== Segment start ==

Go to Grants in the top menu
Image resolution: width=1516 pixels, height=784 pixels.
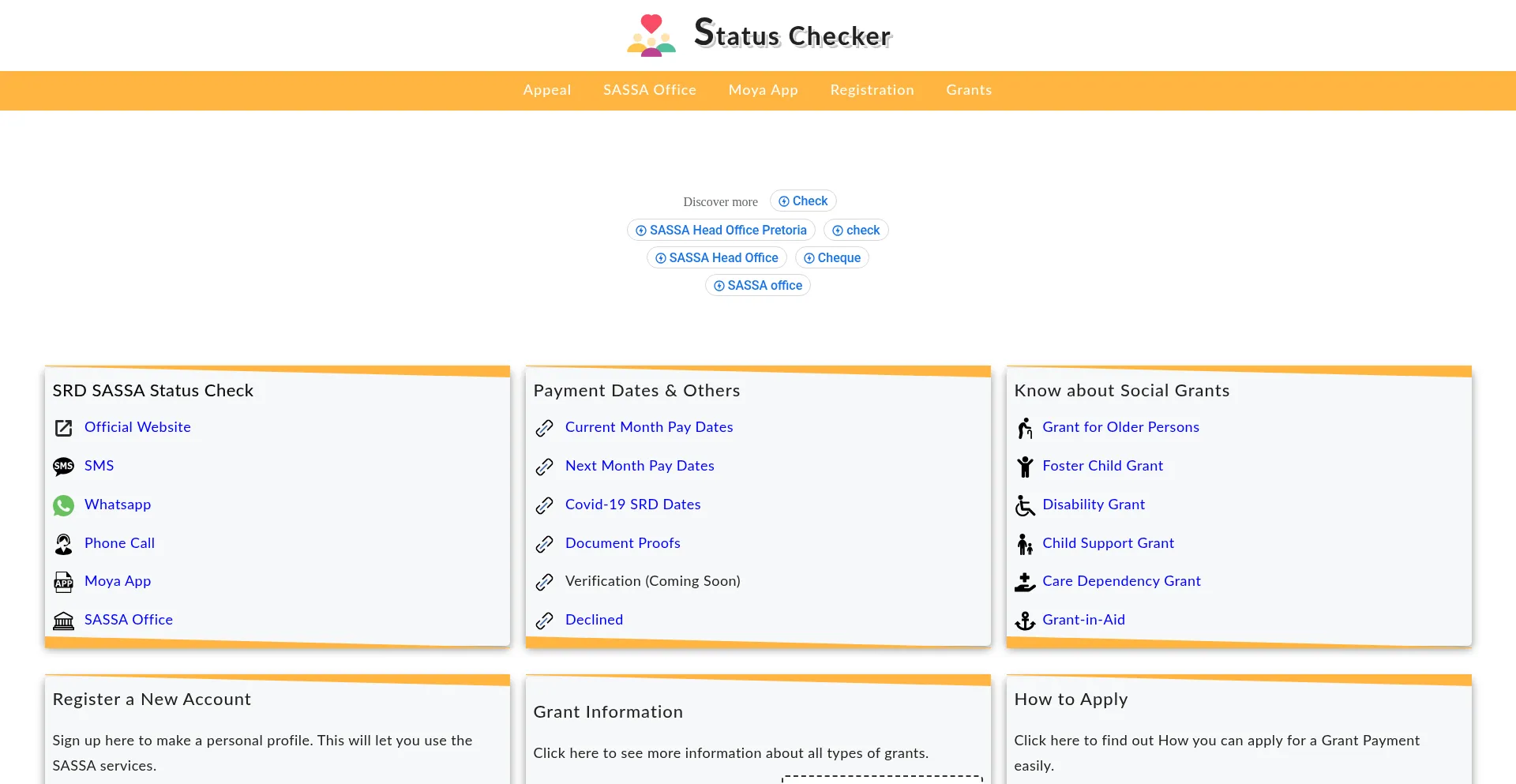[x=969, y=90]
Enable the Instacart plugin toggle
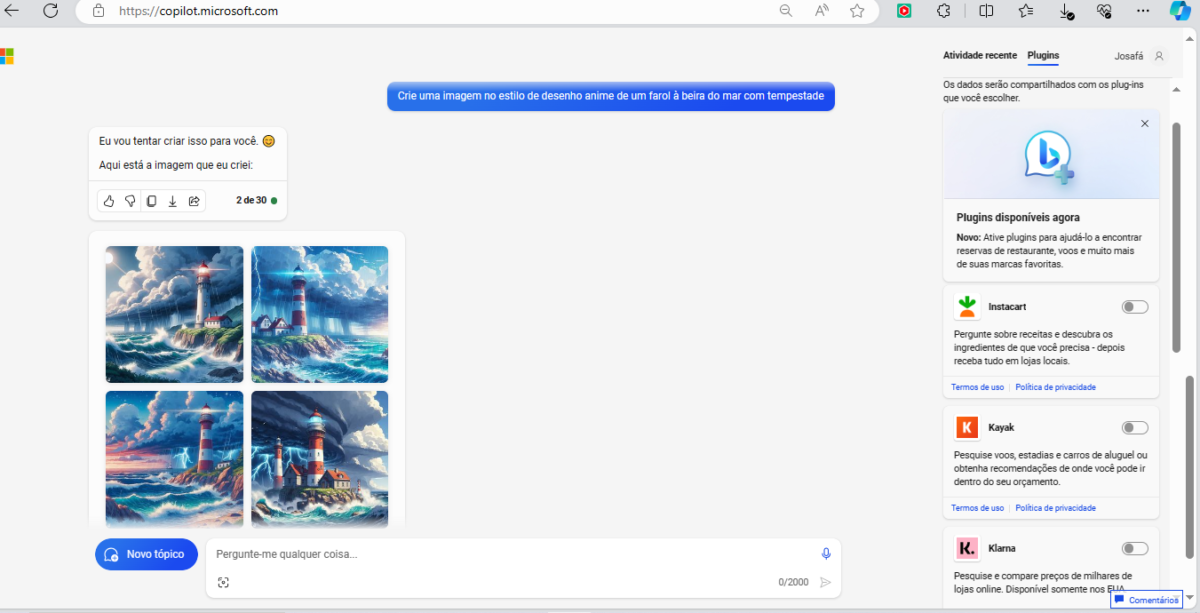1200x613 pixels. [x=1135, y=307]
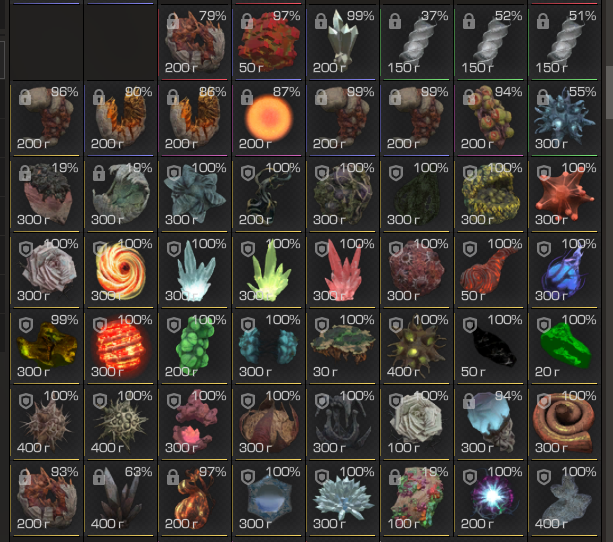Toggle the lock on the 79% artifact
Image resolution: width=613 pixels, height=542 pixels.
pyautogui.click(x=172, y=21)
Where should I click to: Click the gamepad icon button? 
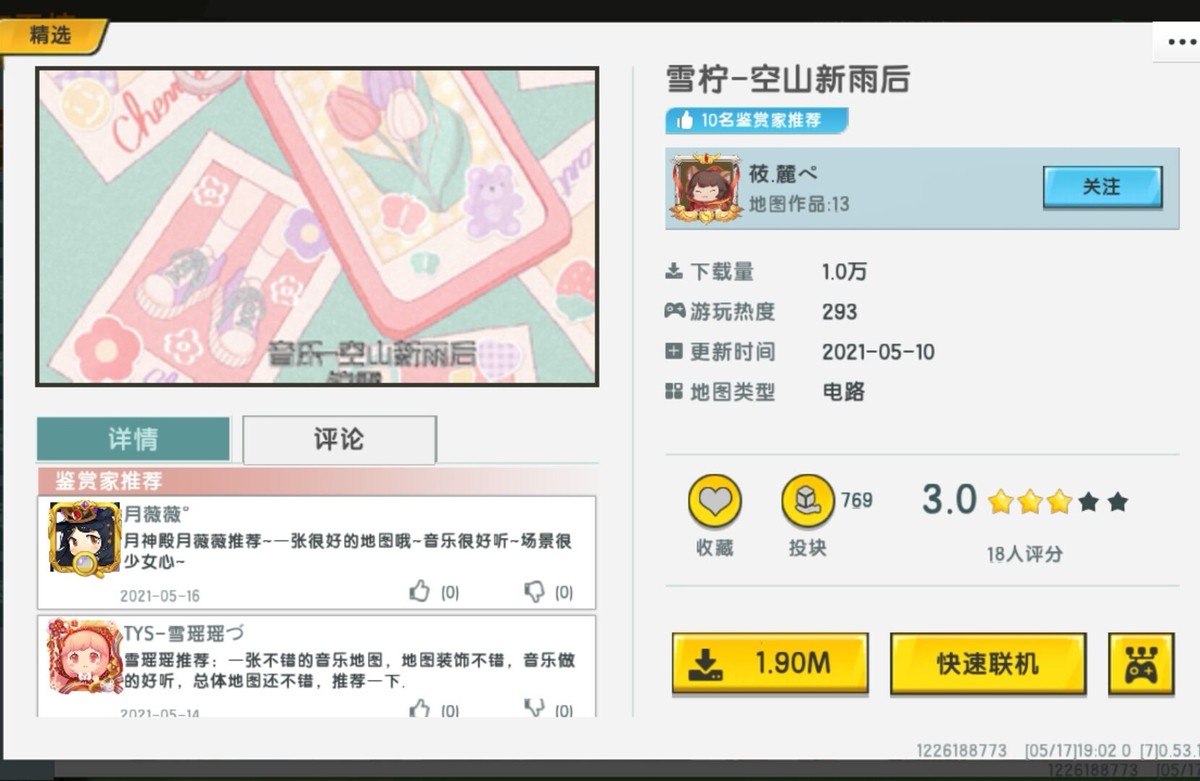click(x=1140, y=664)
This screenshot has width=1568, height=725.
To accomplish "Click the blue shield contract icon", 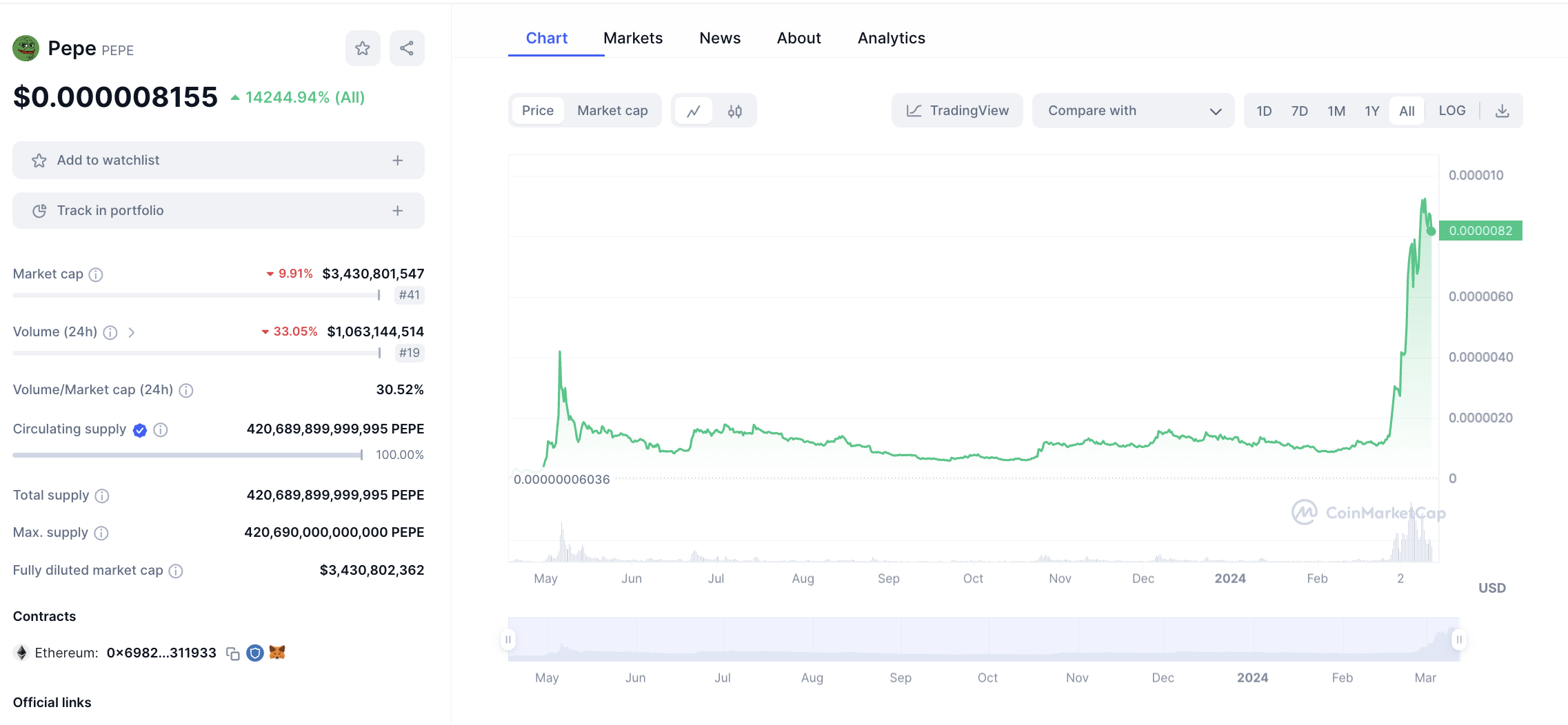I will (255, 653).
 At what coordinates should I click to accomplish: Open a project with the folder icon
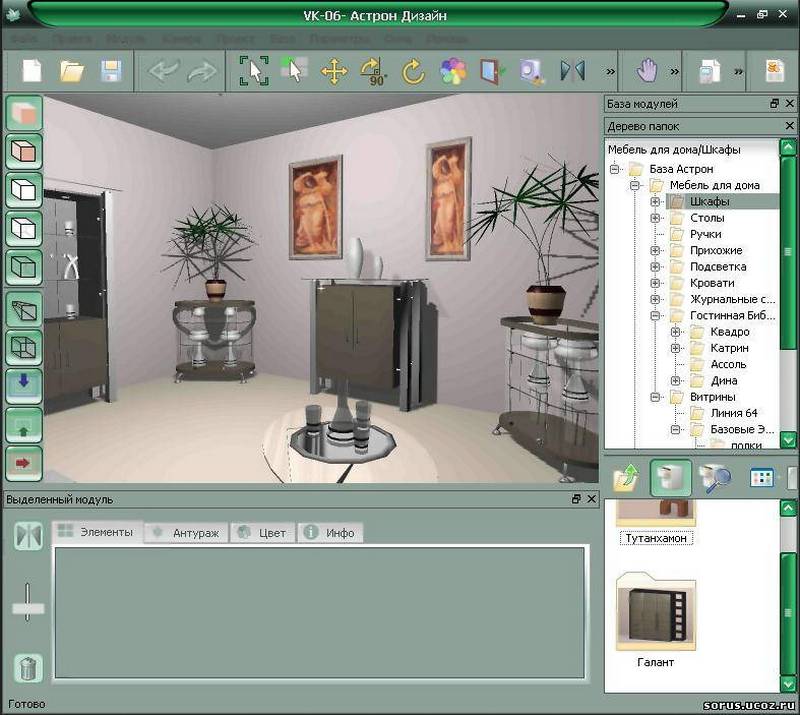click(72, 71)
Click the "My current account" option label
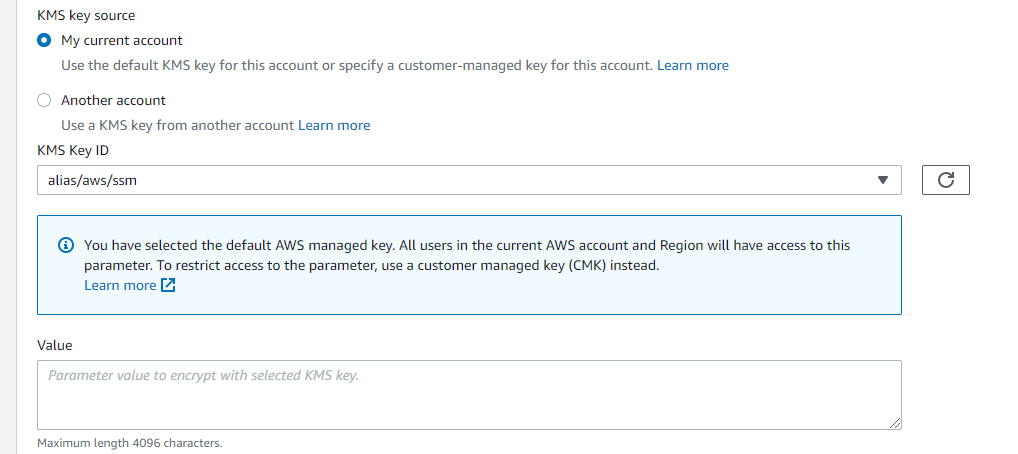Viewport: 1018px width, 454px height. pyautogui.click(x=122, y=40)
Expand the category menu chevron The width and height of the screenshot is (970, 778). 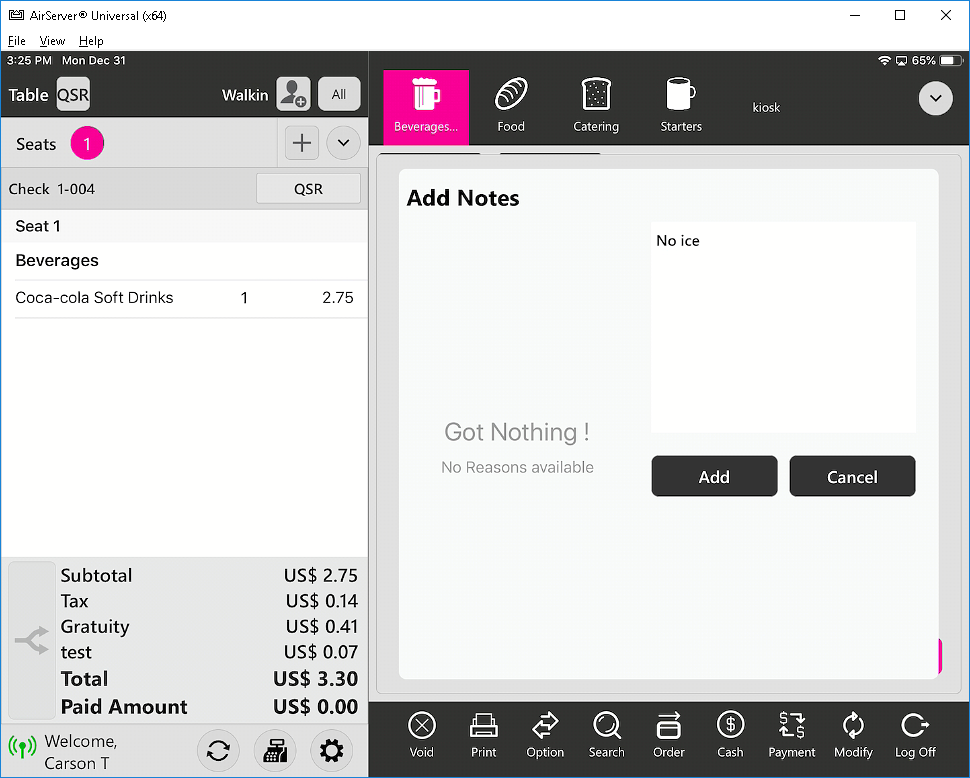(936, 98)
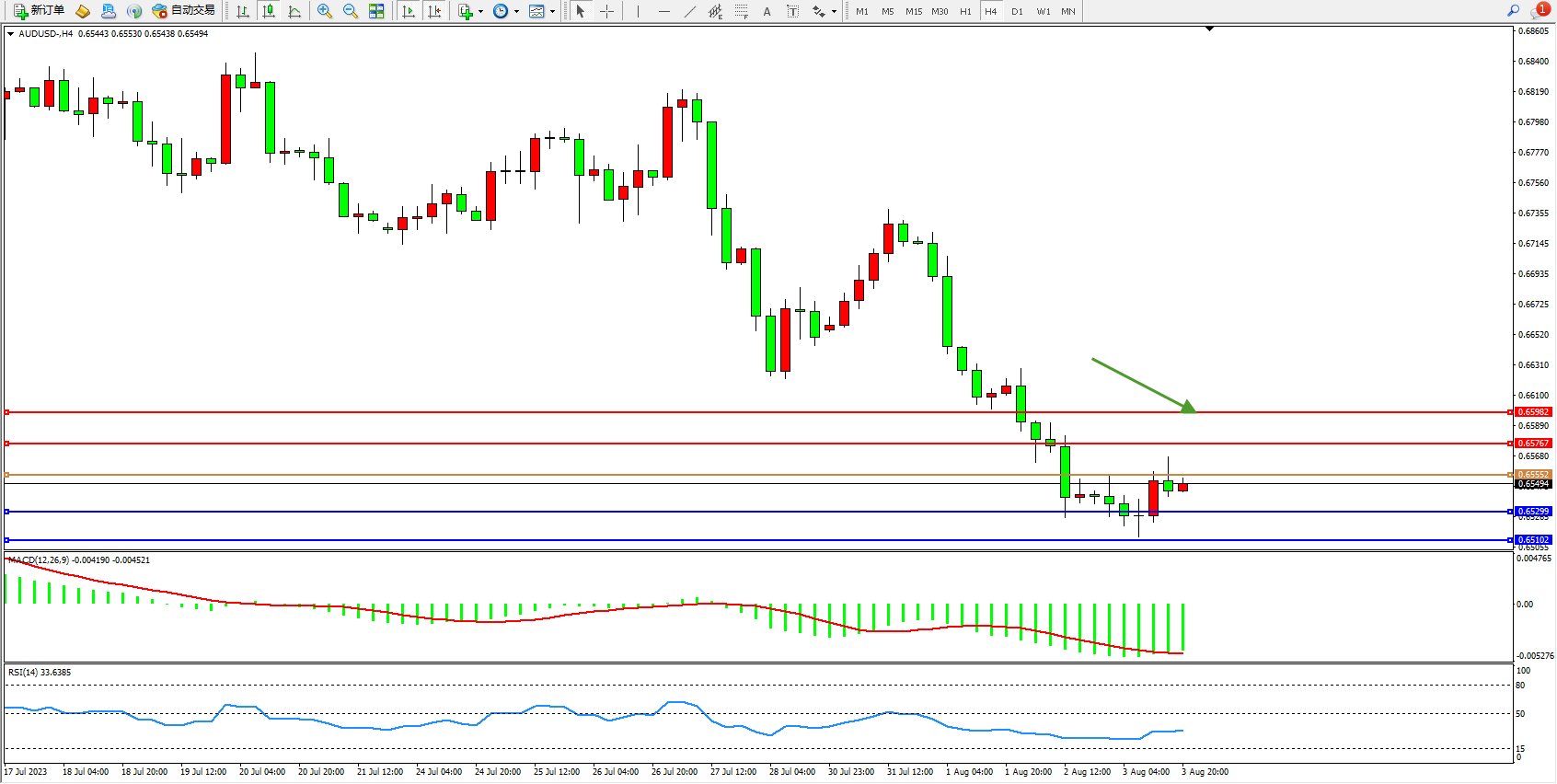Select the horizontal line tool
1557x784 pixels.
pos(663,11)
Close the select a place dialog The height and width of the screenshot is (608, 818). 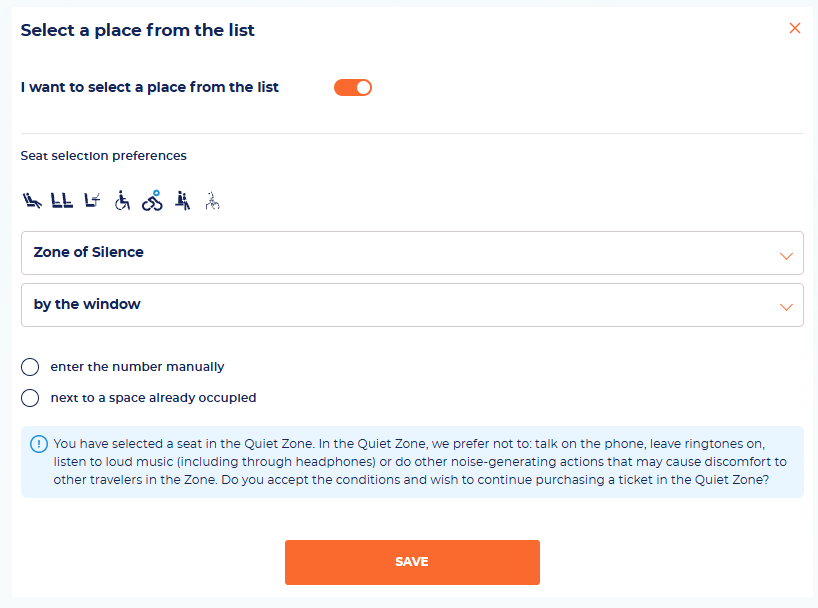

== Segment end ==

What to produce: What is wanted is an exact copy of the lines above from the one containing "Image resolution: width=1516" through the one containing "This screenshot has width=1568, height=725.", with no pictures in it.

Task answer:
Image resolution: width=1516 pixels, height=784 pixels.
[x=969, y=90]
Enable the Instacart plugin toggle
1200x613 pixels. [x=1135, y=307]
Toggle the lock on the 79% artifact
Image resolution: width=613 pixels, height=542 pixels.
pyautogui.click(x=172, y=21)
Where should I click to: Click the gamepad icon button? 
click(x=1140, y=664)
This screenshot has width=1568, height=725.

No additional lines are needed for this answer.